*Work request*. Please copy exactly the lines from the one containing "Given: Click the chevron icon on 배송사 dropdown" to the end of the entries, both included, and nothing else. Omit every picture.

:: Source data ::

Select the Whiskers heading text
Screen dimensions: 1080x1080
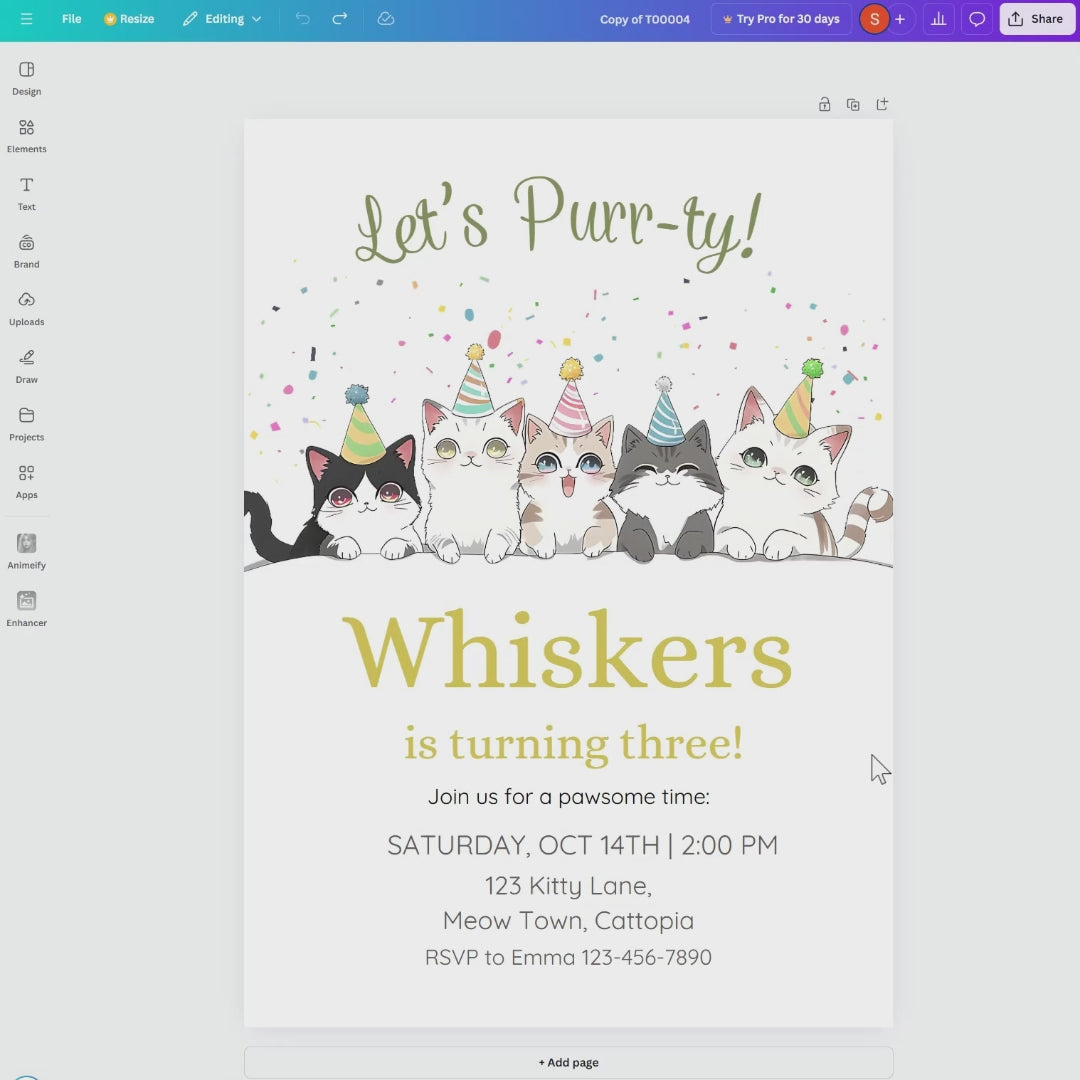click(568, 650)
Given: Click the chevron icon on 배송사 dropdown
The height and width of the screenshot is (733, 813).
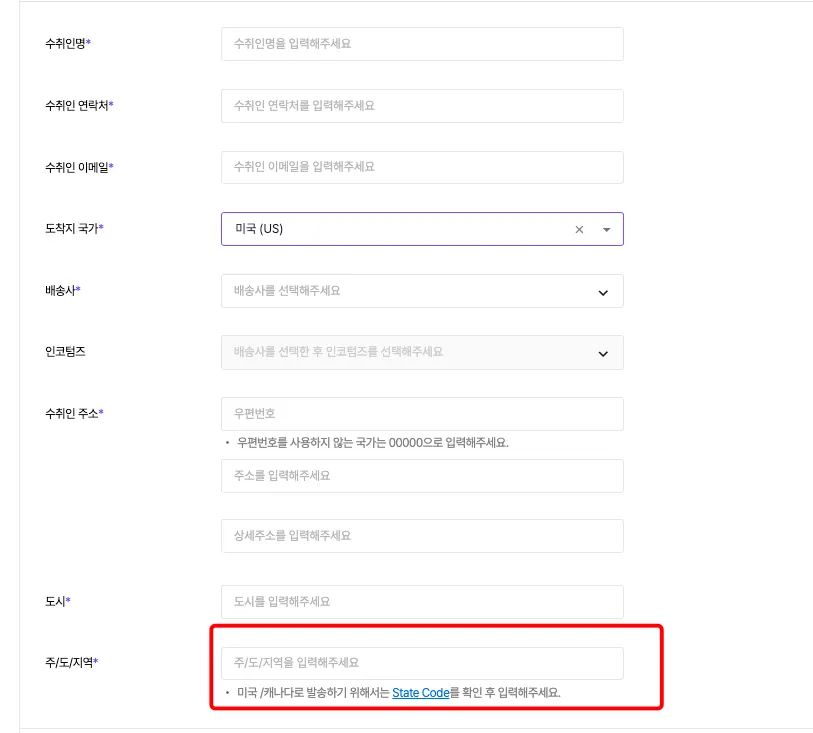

:::

*Answer for the task*.
Given: Click the chevron icon on 배송사 dropdown
The height and width of the screenshot is (733, 813).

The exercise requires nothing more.